At the time, marine hardware is undergoing a revolution, with materials that combine superior strength with significant weight savings.

Over the years, the new products alter the deck layouts of both cruising and racing sailboats. Carbon, Kevlar, titanium and all the composite materials are featured everywhere. Manufacturers increase their use of them at every stage of production. With this evolution, the manufacturers aim to position themselves on an extremely competitive international market. Deck hardware becomes more efficient, more reliable, lighter and less expensive. Following the revolution of pulleys with needles or ball bearings, new developments are introduced. Their bearings are self-lubricating or made of Torlon, with a large diameter axle around which a carbon sheave rotates, while the swivel is made of titanium. A model produced by Aptac in 1990, which is 76 millimeters in diameter and weighs just 200 grams, supports a working load of 2,400 kilograms, which is four times more than a pulley built five years earlier.

A well-balanced sailboat has always been capable of sailing with the tiller tied off. The American Joshua Slocum (1844-1909) sailed around the world between 1895 and 1898 while rarely actually touching the tiller. In 1980, sailboats are more sensitive than the Spray to the sea’s movements and changes in the wind’s direction. Solo sailors equip themselves with wind vane self-steering gears, devices fixed on the stern with an immersed blade and an aerial, making it possible to adjust the sailboat’s course depending on the wind direction. The first step forward will see the wind vane transformed into an autopilot by motorizing the system. Before long, the first autopilots for tiller steering are developed, followed by wheel steering. Over the next 10 years, solo sailors in major races will face the challenges of fine-tuning this equipment, which will become increasingly sensitive and reliable.

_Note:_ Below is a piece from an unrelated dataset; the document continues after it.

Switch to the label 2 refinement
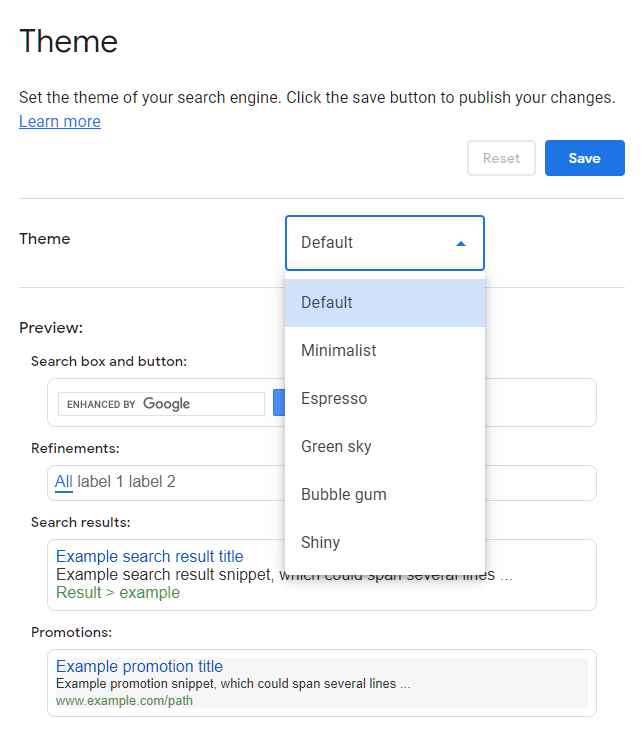 (153, 482)
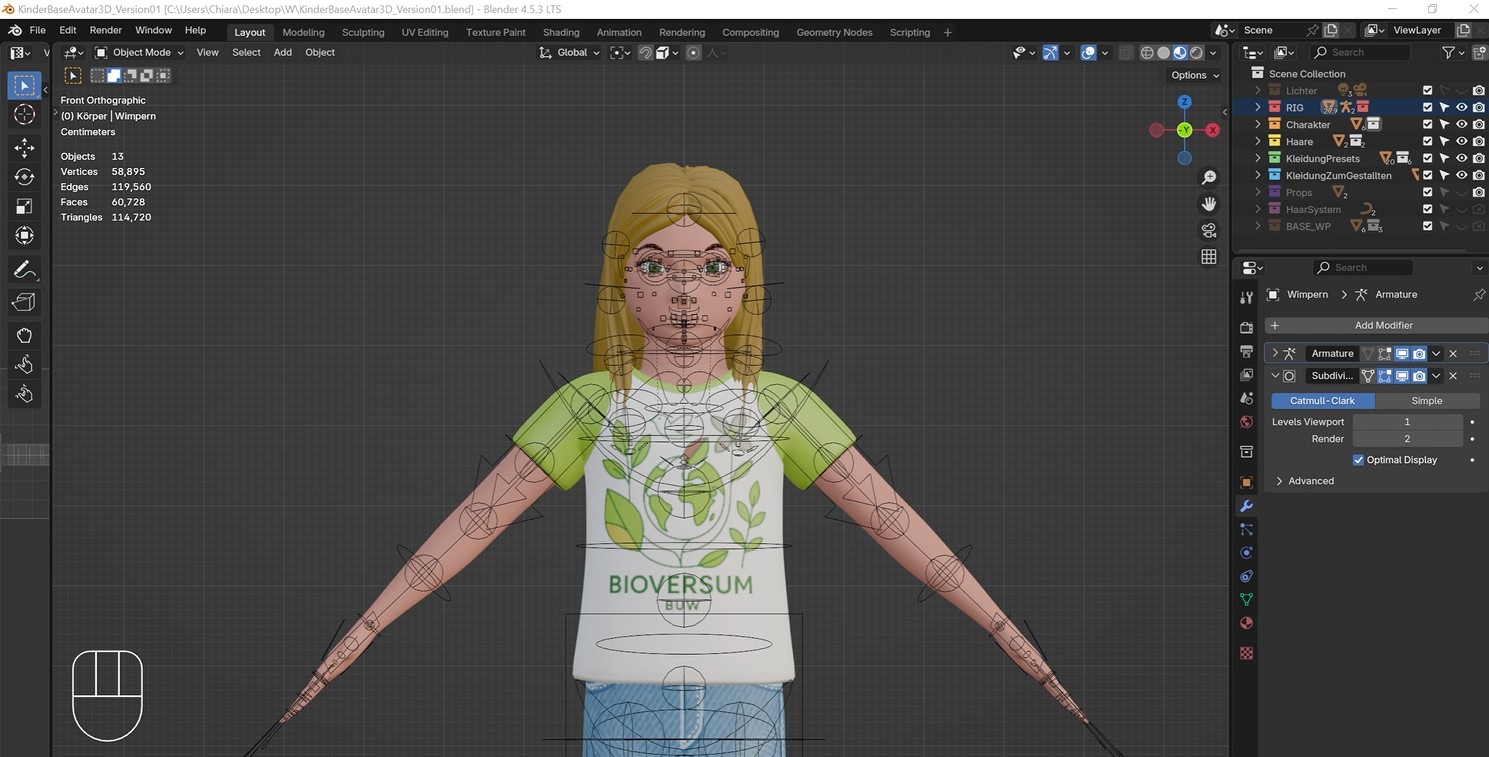Click the Add Modifier button

pyautogui.click(x=1383, y=325)
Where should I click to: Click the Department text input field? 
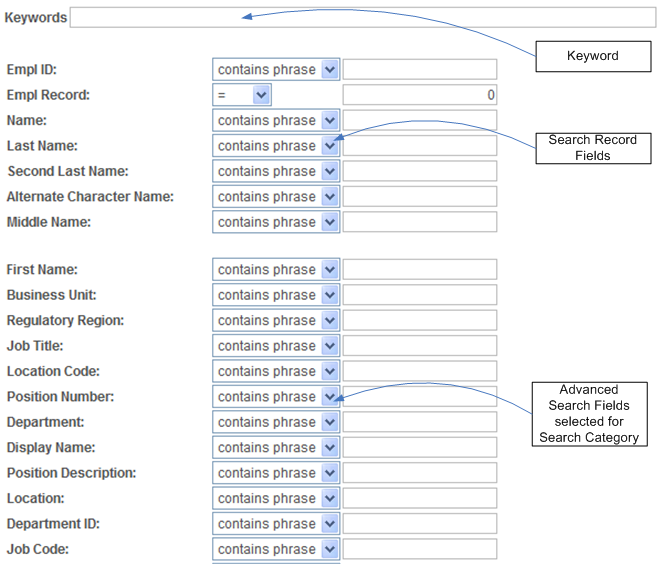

The motorization of equipment such as autopilots, winches, furlers, and windlasses will become major consumers of electricity. In addition, advances with interior comfort equipment, such as forced air heating, refrigerators, freezers, electric toilets and desalinators, quickly deplete the batteries. Sailboats are therefore fitted with generators adapted for the marine environment. On the other hand, solar panels and wind turbines work tirelessly to maintain and even charge the on-board batteries. Alongside them, newly-introduced hydrogenerators come to the rescue by converting the sailboat’s speed into electricity. The increasingly complex electrical systems lead accessory manufacturers to develop a whole series of devices for charging, regulation and control on board. 

In terms of safety, the distress beacons are initially those approved by the civil aviation authorities, packaged in a waterproof case and detected by civil and military aircraft. From 1982, they will be linked to the first Soviet Cospas satellite, then in 1984 to the three other Cospas satellites and the two American Sarsat satellites, with an average location time of an hour and a half, and a location accuracy of between 13 and 2 kilometers depending on the equipment. In 1988, the deployment of Global Positioning System (GPS) satellites by the US military is not yet sufficient for their use with distress beacons, but this enables precise location tracking, although within a very limited geographical area. The first receivers on the market still cost 100,000 francs, equivalent to the cost of a 6.50m sailboat for the Mini Transat race. The next year, they are worth a quarter of this price, even though the launch of new satellites is delayed. We will need to wait until 1995 for the 24 satellites to be operational, when US President Ronald Reagan opens up the GPS system to be free for civilian use.